Whereas excise duty in respect of finished goods lying in factory premises is provided and included in the valuation of inventory. Custom duty on goods lying in custom bonded warehouse is accounted on clearance thereof. Modvat benefit is accounted for by reducing the purchase cost of the materials/fixed assets.

m) Claims and benefits

Claims receivable is accounted on accrual basis to the extent considered receivable.

n) Revenue recognition

Export sales are accounted on the basis of the date of bill of lading / airway bill. Other sales are accounted for ex-factory on despatch. Sales are net of returns.

o) Income from Investments/Deposits

Income from Investments is credited to revenue in the year in which it accrues.
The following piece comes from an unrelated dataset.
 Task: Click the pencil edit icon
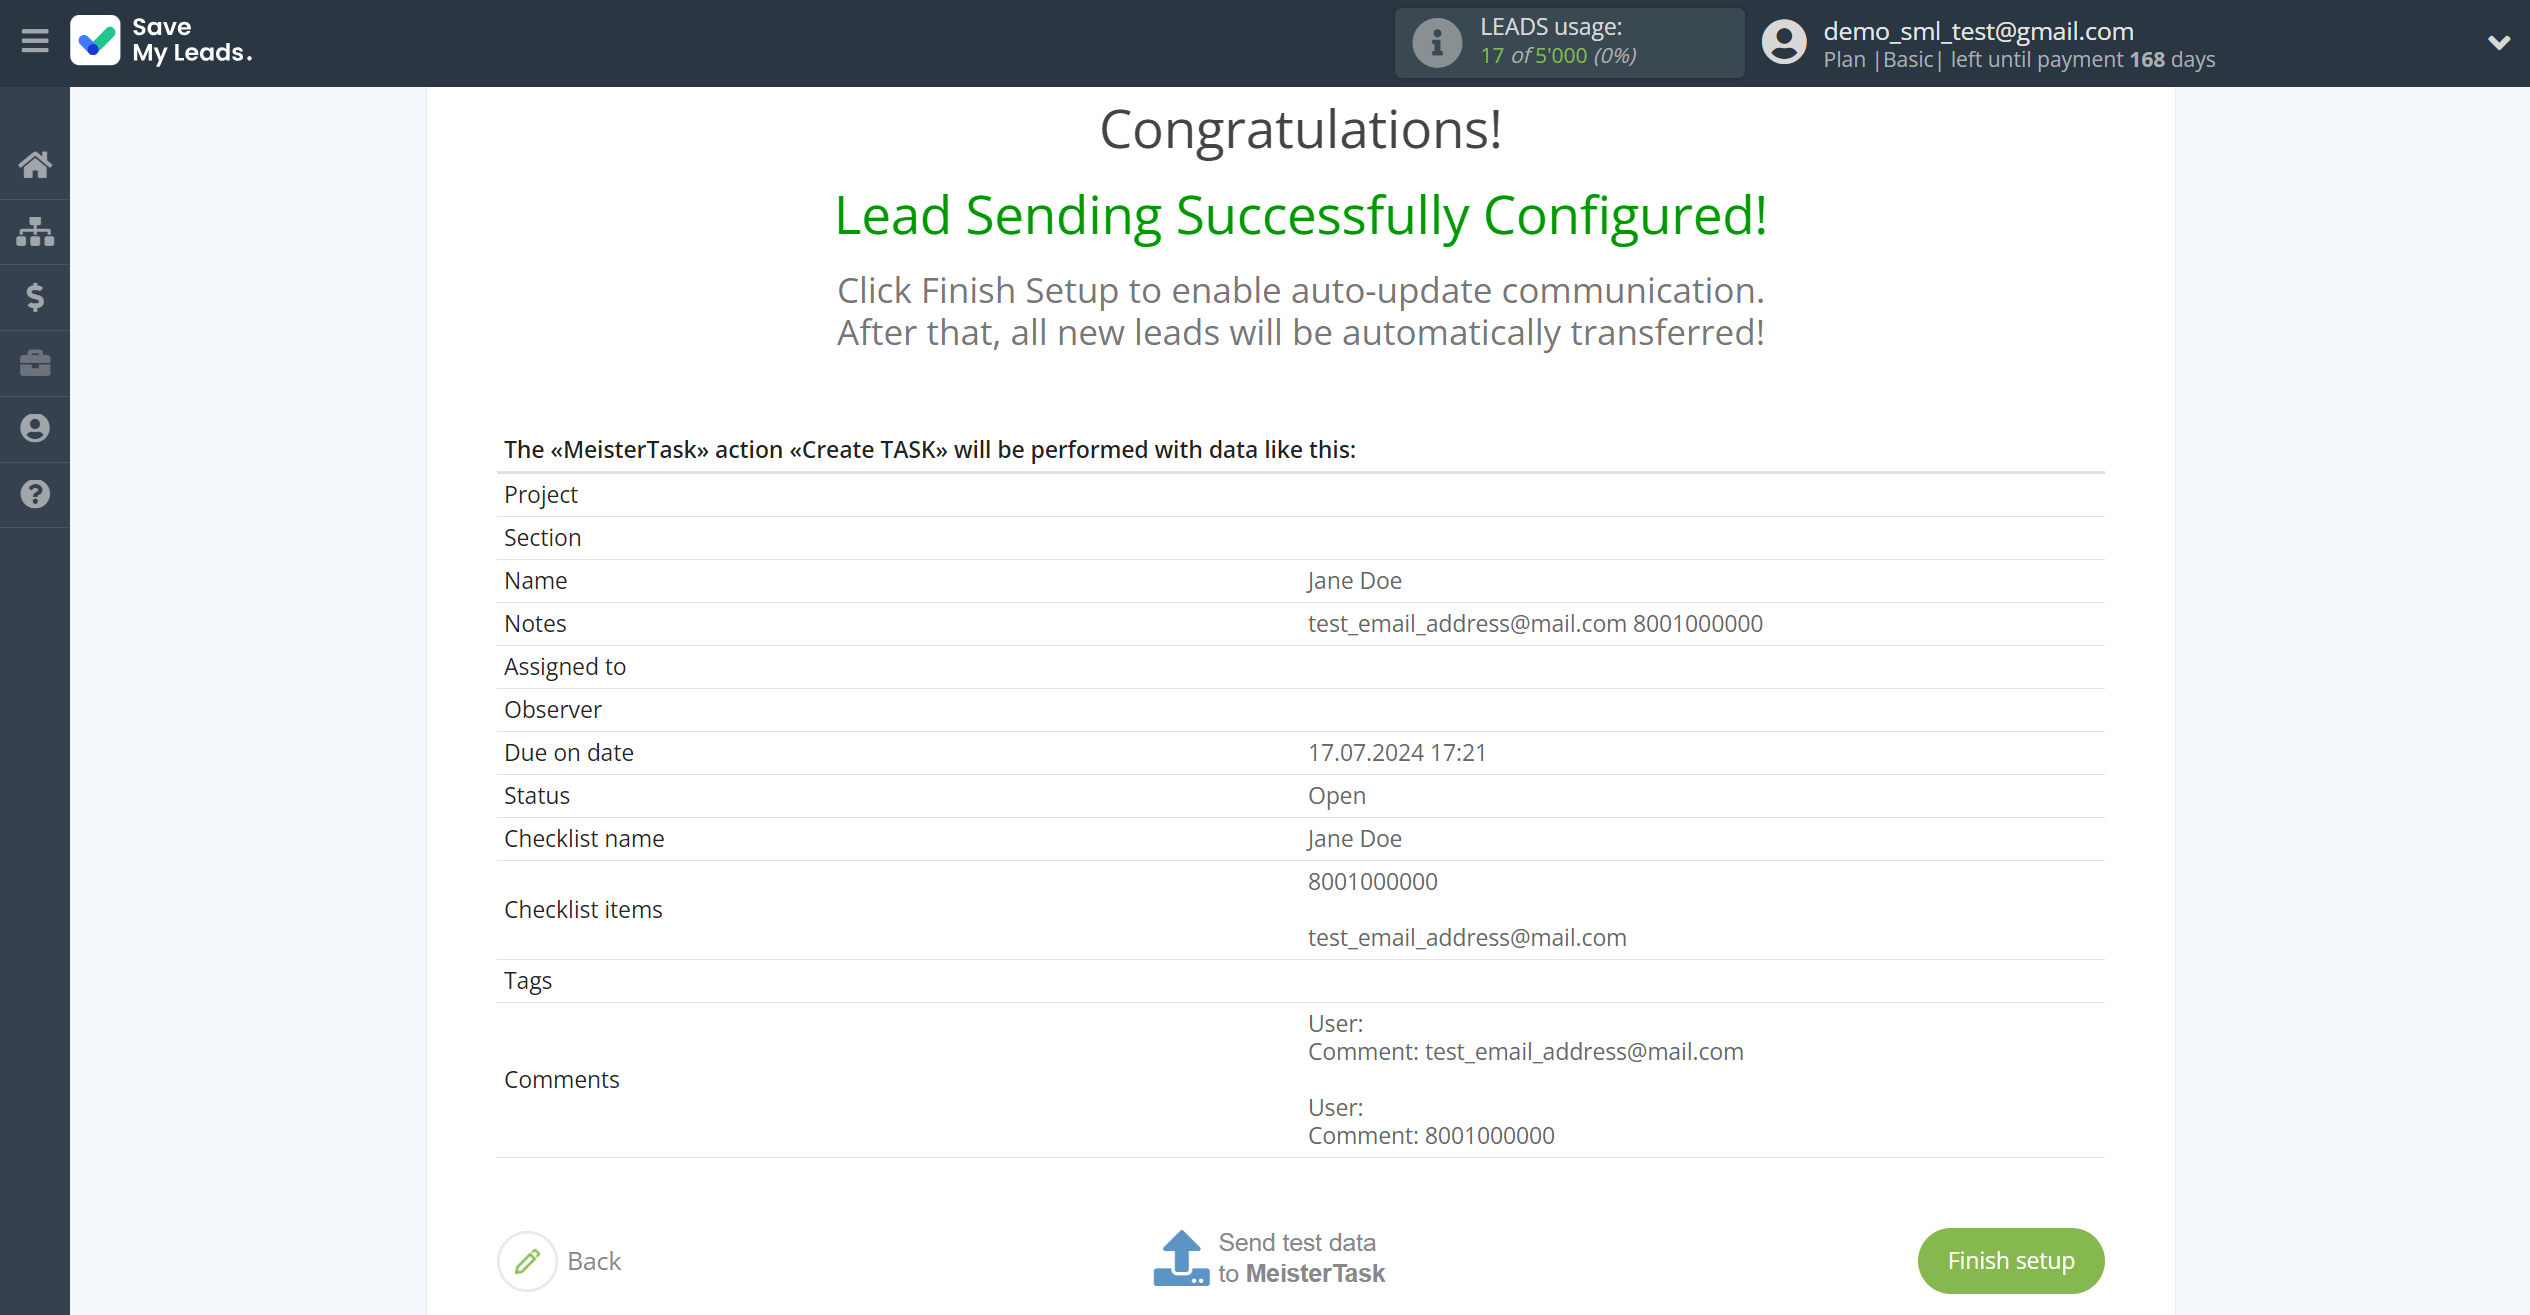pyautogui.click(x=527, y=1261)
Income is stated in full with the tax thereon being accounted for under Income tax deducted at source.

p) Revenue from Maintenace contracts

Revenue from maintenance contracts are recognised pro-rata over the period of the contract as and when services are rendered.

q) Product warranties

The company gives warranties on certain products and services undertaking to repair or replace the items that fails to perform satisfactorily during the warranty period. Provisions are made towards expected cost of meeting such obligations of rectifi cation/replacement.
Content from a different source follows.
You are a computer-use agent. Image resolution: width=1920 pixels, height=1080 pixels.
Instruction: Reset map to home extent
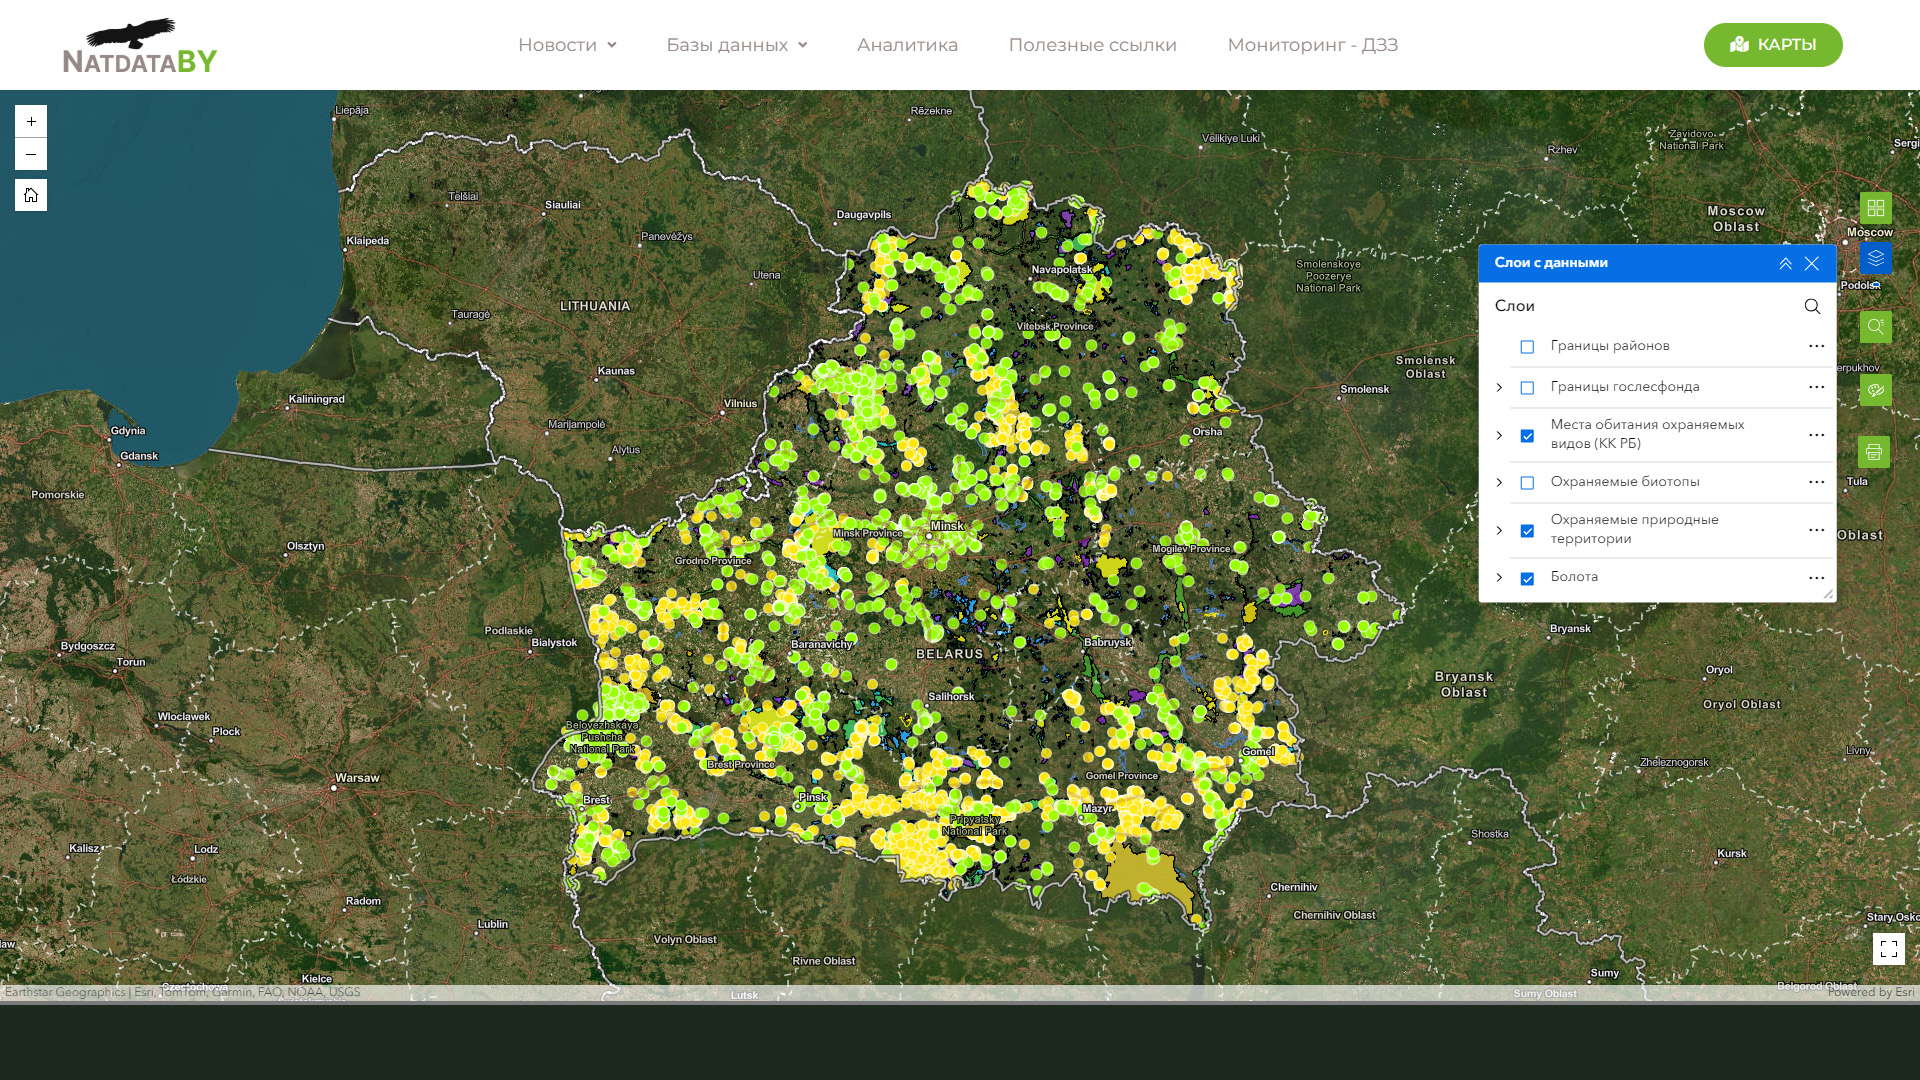coord(31,195)
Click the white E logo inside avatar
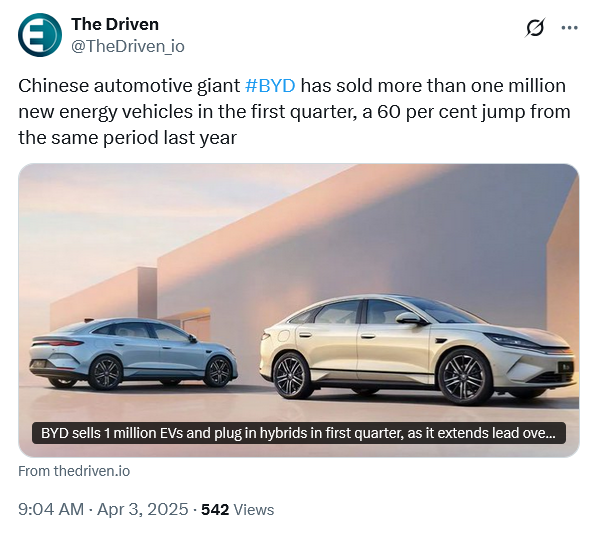 click(x=39, y=36)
Warranty provisions are made for expected future cash outflows and computed on total sales made during the year,based on past experience. Provision has been computed on the total sales made during the year,based on past experience.

r) Leases

Lease agreements represent agreements entered into prior to 31st March,2001.Assets under lease agreements are transferred in favour of the lessee on receipt of the final instalment as per agreement.Lease rents are recognised on accrual basis over the period of lease agreement. The initial direct cost relatable to lease transactions is recognised in the profit & loss account in the year such cost is incurred.

s) Grant & Subsidies

Grants received from Government agencies against specifi c assets are adjusted to the cost of the assets and capital grants for the Project Capital Subsidy are credited to Capital Reserve. Revenue Grants for the expenses incurred are reduced from the respective expenses.

t) Taxation

Provision for taxation is based on assessable profits of the company as determined under Income Tax Act, 1961. Deferred taxation is provided using the liability method in respect of taxation effect arising from all material timing difference between accounting and tax treatment of income and expenditure which are expected with reasonable probability to crystalize in the foreseeable future. Deferred tax benefits are recognized in the financial statements only to extent of any deferred tax liability or when such benefits are reasonably expected to be realizable in the near future.

u) Earnings per share

Basic earning per share is calculated by dividing the net profit for the year attributable to equity shareholders (after deducting the preference share dividend, if any) by the weighted average number of equity shares outstanding during the year.Diluted earning per share is calculated by dividing the net profits attributable to equity shareholders (after deducting dividend on redeemable preference shares) by the weighted average number of equity shares outstanding during the year(adjusted for the effects of dilutive options).

v) Contingent Liabilites

Contingent Liabilities as defined in Accounting Standard-29 are disclosed by way of notes to accounts. Provision is made if it becomes probable that an outflow of future economic benefit will be required for an item previously dealt with as a contingent liability.